KARACHI: The exhibition ‘Kaghazi Kashtiyan (paper boats): The Pakistani Bengali Story’, which opened at the Indus Valley School of Art and Architecture on Thursday, is based on the study titled: ‘Partition of Identity: An Exploration of Belonging in Pakistani Bengalis, 1971-present’ led by Dr Humera Iqbal, Dr Anushay Malik and Dr Maria Rashid.
Dr Huma Iqbal is an associate professor of Social Psychology at the University College London (UCL), UK; Dr Anushay Malik is an assistant professor of History at the Lahore University of Management Sciences; and Dr Maria Rashid is a research fellow of Politics at the UCL. Their works look at the three million Bengalis in Pakistan, most of whom work in the fishing and garment industry but there are also some lawyers and doctors as well as business professionals here.
In 1947, when Pakistan came into being, it comprised two regions: West and East Pakistan. Then in 1971, East Pakistan parted ways to become Bangladesh. Still, many people originally belonging to that part of the region are living and working in Pakistan. Some stayed behind while others returned here in search of livelihood. But Pakistan doesn’t recognise them as its citizens. They are looked at as outsiders. Even their children born here in Karachi are stateless. The study ‘Partition of Identity’ follows their lives. Stories and experiences that have earlier not been given much attention have found representation through art.
Jalpari by 11-year-old Abdul Rehman, a self-taught artist from Machhar Colony, is an 8“ x 6“ enamel on a slate piece of art of a mermaid. Rehman, is a student of the Imkaan Welfare Organisation’s learning and recreational centre, Khel. The half-human and half-fish figure or mermaid makes one think about the connection between human beings and the sea.
The artwork became the inspiration for a collection of tales Monsters Behind Vines by Areeba Aslam, an illustrator and designer, who also happens to be an IVS graduate and whose interest lies in visual storytelling and children’s literature. Some pages of her book also became a part of the exhibition. One art piece has a mermaid couple under the water and two little kids, one of whom is supposed to be Rehman, spotting them from their little sailboat.
‘Captured Displacement’ is another piece of art on parts of recycled plywood by Axel Lucas, a multidisciplinary visual artist from Karachi. Using a laser engraving machine, Lucas cut out five shapes from a 6ftx8ft plywood piece. “Each piece represents a Bengali Colony in Karachi — Machhar Colony, Ibrahim Hyderi, Musa Colony, Bilal Colony and Ziaul Haq Colony,” Lucas told Dawn.

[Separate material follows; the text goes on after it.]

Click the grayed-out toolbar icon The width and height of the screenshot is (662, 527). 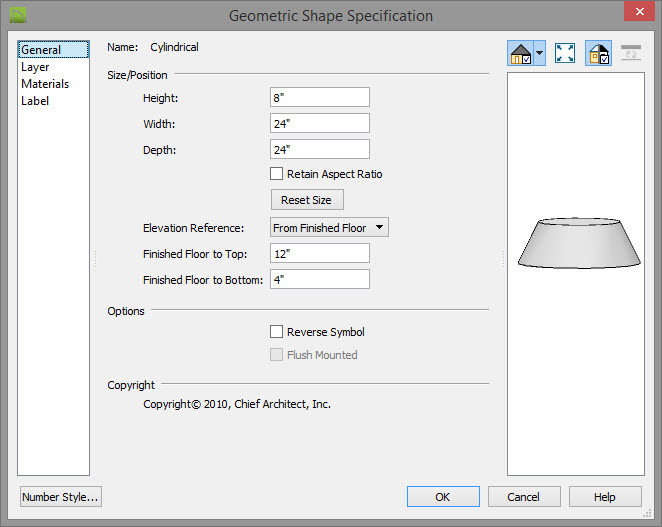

He said that it took him about a month to complete after he attended workshops regarding the ‘Partition of Identity’ study findings. Clips of the workshops with the artists were also being shared at the exhibition.
Syeda Yumna Fatima’s collection of three pieces — ‘Seascape’, ‘Broken but in dreams I believe’ and ‘Save me or it will be the end of both of us’ — made from wood cut into pieces and joined together like a jigsaw puzzle but with hinges to keep it together, offered a social commentary on different aspects of life experienced by Pakistani Bengalis living in Machhar Colony.
Adan Shaikh’s three-minute digital animation ‘The Others’ depicted the impact of having one’s identity taken away as it explored issues of citizenship and statelessness such as accessing education and employment faced by members of the Pakistani Bengali community living in Karachi.
‘Think in your heart first, think’ presented a preview of a 15-page comic book on statelessness by Dr Humera Iqbal and illustrator and historian Kremena Dimitrova, to be launched later this year.
Other than these, the exhibition also includes a photo series on boat building by filmmaker Abdullah Khan along with a five-minute film of the Pakistani Bengali musician Abdul Haleem performing ‘Aamai Bhashali Re’ that highlights the issues of language also made by him and fellow filmmaker Nabiha Rehan.
“We brought our research to the artists, for them to understand and recognise the Pakistani Bengali community and they imagined the rest,” Dr Humera Iqbal, the principal investigator of the ‘Partition of Identity’ research study, told Dawn.
About her research, she said that they carried out some 85 interviews with the Pakistani Bengali community here, across social and class barriers, including workers in the garment and fishing industry and the elite who were facing issues and stigmas. “There is a need to understand and recognise this community,” she said.